Interface element lines:
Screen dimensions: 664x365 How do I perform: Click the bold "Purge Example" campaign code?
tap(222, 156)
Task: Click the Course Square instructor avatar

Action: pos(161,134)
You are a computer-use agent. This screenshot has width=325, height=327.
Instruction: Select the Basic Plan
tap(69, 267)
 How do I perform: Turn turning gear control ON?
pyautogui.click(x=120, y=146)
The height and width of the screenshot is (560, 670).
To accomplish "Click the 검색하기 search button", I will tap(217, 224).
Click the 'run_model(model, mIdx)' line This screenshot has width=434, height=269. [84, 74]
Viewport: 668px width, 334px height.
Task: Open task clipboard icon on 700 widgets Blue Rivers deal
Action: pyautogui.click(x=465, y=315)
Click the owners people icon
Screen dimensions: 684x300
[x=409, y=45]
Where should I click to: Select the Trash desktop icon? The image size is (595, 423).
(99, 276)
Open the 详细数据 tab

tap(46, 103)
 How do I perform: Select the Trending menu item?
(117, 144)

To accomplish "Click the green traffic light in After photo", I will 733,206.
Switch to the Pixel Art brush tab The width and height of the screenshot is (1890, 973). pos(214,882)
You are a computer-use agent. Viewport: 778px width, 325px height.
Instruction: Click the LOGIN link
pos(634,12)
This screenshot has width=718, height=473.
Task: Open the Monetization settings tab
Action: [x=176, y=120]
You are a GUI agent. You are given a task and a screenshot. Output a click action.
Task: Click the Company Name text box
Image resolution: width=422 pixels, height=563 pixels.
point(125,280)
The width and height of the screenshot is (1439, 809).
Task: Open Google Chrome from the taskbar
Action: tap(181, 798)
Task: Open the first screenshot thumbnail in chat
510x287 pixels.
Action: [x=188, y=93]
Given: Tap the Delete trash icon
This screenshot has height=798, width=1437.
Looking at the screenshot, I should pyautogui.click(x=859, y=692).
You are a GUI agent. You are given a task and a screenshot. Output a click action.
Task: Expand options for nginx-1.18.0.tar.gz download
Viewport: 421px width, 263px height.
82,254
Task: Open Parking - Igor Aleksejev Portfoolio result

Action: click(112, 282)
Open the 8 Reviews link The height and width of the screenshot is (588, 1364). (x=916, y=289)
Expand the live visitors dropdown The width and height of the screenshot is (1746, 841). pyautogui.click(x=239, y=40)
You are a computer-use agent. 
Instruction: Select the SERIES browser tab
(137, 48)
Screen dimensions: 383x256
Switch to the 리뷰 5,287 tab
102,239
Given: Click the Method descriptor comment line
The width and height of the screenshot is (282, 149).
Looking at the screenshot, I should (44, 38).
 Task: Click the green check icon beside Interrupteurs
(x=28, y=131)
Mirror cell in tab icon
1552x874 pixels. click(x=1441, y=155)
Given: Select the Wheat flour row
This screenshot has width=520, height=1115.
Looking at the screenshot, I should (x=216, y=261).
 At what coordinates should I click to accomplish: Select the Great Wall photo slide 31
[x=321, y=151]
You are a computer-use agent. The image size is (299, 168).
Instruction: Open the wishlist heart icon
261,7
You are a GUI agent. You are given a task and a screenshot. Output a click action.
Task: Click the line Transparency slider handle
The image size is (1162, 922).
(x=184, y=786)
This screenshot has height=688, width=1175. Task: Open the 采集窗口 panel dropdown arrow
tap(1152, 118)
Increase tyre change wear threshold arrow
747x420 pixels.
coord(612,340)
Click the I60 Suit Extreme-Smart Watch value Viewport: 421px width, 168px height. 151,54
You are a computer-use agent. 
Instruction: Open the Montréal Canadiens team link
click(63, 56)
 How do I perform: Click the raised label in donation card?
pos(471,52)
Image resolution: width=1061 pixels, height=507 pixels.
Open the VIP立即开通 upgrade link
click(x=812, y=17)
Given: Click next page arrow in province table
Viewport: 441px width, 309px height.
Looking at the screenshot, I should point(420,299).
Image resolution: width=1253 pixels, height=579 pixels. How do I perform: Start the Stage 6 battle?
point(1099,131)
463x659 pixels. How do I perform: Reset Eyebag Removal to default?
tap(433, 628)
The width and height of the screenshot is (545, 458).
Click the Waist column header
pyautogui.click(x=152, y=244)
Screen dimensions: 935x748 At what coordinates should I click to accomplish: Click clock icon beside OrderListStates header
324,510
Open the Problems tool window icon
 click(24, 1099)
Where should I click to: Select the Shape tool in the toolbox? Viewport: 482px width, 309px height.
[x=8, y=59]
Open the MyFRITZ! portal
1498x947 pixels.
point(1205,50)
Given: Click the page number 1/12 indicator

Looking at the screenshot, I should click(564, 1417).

_Challenge_
Transcribe all of the lines above without changing anything.

_Answer to the task_
Screen dimensions: 664x365 How do I perform: Click the bold "Purge Example" campaign code?
tap(222, 156)
Task: Click the Course Square instructor avatar

Action: pos(161,134)
You are a computer-use agent. This screenshot has width=325, height=327.
Instruction: Select the Basic Plan
tap(69, 267)
 How do I perform: Turn turning gear control ON?
pyautogui.click(x=120, y=146)
The height and width of the screenshot is (560, 670).
To accomplish "Click the 검색하기 search button", I will tap(217, 224).
Click the 'run_model(model, mIdx)' line This screenshot has width=434, height=269. [84, 74]
Viewport: 668px width, 334px height.
Task: Open task clipboard icon on 700 widgets Blue Rivers deal
Action: pyautogui.click(x=465, y=315)
Click the owners people icon
Screen dimensions: 684x300
[x=409, y=45]
Where should I click to: Select the Trash desktop icon? The image size is (595, 423).
(99, 276)
Open the 详细数据 tab

tap(46, 103)
 How do I perform: Select the Trending menu item?
(117, 144)

To accomplish "Click the green traffic light in After photo", I will 733,206.
Switch to the Pixel Art brush tab The width and height of the screenshot is (1890, 973). pos(214,882)
You are a computer-use agent. Viewport: 778px width, 325px height.
Instruction: Click the LOGIN link
pos(634,12)
This screenshot has width=718, height=473.
Task: Open the Monetization settings tab
Action: [x=176, y=120]
You are a GUI agent. You are given a task and a screenshot. Output a click action.
Task: Click the Company Name text box
Image resolution: width=422 pixels, height=563 pixels.
point(125,280)
The width and height of the screenshot is (1439, 809).
Task: Open Google Chrome from the taskbar
Action: tap(181, 798)
Task: Open the first screenshot thumbnail in chat
510x287 pixels.
Action: [x=188, y=93]
Given: Tap the Delete trash icon
This screenshot has height=798, width=1437.
Looking at the screenshot, I should pyautogui.click(x=859, y=692).
You are a GUI agent. You are given a task and a screenshot. Output a click action.
Task: Expand options for nginx-1.18.0.tar.gz download
Viewport: 421px width, 263px height.
82,254
Task: Open Parking - Igor Aleksejev Portfoolio result

Action: click(112, 282)
Open the 8 Reviews link The height and width of the screenshot is (588, 1364). (x=916, y=289)
Expand the live visitors dropdown The width and height of the screenshot is (1746, 841). pyautogui.click(x=239, y=40)
You are a computer-use agent. 
Instruction: Select the SERIES browser tab
(137, 48)
Screen dimensions: 383x256
Switch to the 리뷰 5,287 tab
102,239
Given: Click the Method descriptor comment line
The width and height of the screenshot is (282, 149).
Looking at the screenshot, I should (44, 38).
 Task: Click the green check icon beside Interrupteurs
(x=28, y=131)
Mirror cell in tab icon
1552x874 pixels. click(x=1441, y=155)
Given: Select the Wheat flour row
This screenshot has width=520, height=1115.
Looking at the screenshot, I should (x=216, y=261).
 At what coordinates should I click to accomplish: Select the Great Wall photo slide 31
[x=321, y=151]
You are a computer-use agent. The image size is (299, 168).
Instruction: Open the wishlist heart icon
261,7
You are a GUI agent. You are given a task and a screenshot. Output a click action.
Task: Click the line Transparency slider handle
The image size is (1162, 922).
(x=184, y=786)
This screenshot has height=688, width=1175. Task: Open the 采集窗口 panel dropdown arrow
tap(1152, 118)
Increase tyre change wear threshold arrow
747x420 pixels.
coord(612,340)
Click the I60 Suit Extreme-Smart Watch value Viewport: 421px width, 168px height. 151,54
You are a computer-use agent. 
Instruction: Open the Montréal Canadiens team link
click(63, 56)
 How do I perform: Click the raised label in donation card?
pos(471,52)
Image resolution: width=1061 pixels, height=507 pixels.
Open the VIP立即开通 upgrade link
click(x=812, y=17)
Given: Click next page arrow in province table
Viewport: 441px width, 309px height.
Looking at the screenshot, I should point(420,299).
Image resolution: width=1253 pixels, height=579 pixels. How do I perform: Start the Stage 6 battle?
point(1099,131)
463x659 pixels. How do I perform: Reset Eyebag Removal to default?
tap(433, 628)
The width and height of the screenshot is (545, 458).
Click the Waist column header
pyautogui.click(x=152, y=244)
Screen dimensions: 935x748 At what coordinates should I click to accomplish: Click clock icon beside OrderListStates header
324,510
Open the Problems tool window icon
 click(24, 1099)
Where should I click to: Select the Shape tool in the toolbox? Viewport: 482px width, 309px height.
[x=8, y=59]
Open the MyFRITZ! portal
1498x947 pixels.
point(1205,50)
Given: Click the page number 1/12 indicator

Looking at the screenshot, I should click(564, 1417).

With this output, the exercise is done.